Skip to content

Full Sparkless Backend Roadmap

This document plans the path for robin-sparkless to become a complete backend replacement for Sparkless. Sparkless implements 403+ PySpark functions and 85+ DataFrame methods; robin-sparkless currently covers ~283 functions with 159 parity fixtures (Phases 11–24 + signature alignment). Phase 25completed (plan interpreter, expression interpreter extended to all scalar functions, logical plan schema, 3 plan fixtures, create_dataframe_from_rows). Next: Phase 26 (publish crate), Phase 27 (integration).

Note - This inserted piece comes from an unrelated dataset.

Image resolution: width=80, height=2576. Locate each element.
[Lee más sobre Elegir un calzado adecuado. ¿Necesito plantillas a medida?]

Reference: PYSPARK_FUNCTION_MATRIX catalogs all functions/methods; SPARKLESS_INTEGRATION_ANALYSIS.md describes architecture mapping.

Gap closure (Feb 2026): Bitmap (5), make_dt_interval, make_ym_interval, to_timestamp_ltz, to_timestamp_ntz, sequence, shuffle, inline, inline_outer, regr_* (9); cube, rollup, write (parquet/csv/json); DataFrame stubs (data, toLocalIterator, persist, unpersist, rdd, foreach, foreachPartition, mapInPandas, mapPartitions, storageLevel, isStreaming, withWatermark). XML/XPath/sentences documented as deferred. See ROBIN_SPARKLESS_MISSING.md and PYSPARK_DIFFERENCES.md.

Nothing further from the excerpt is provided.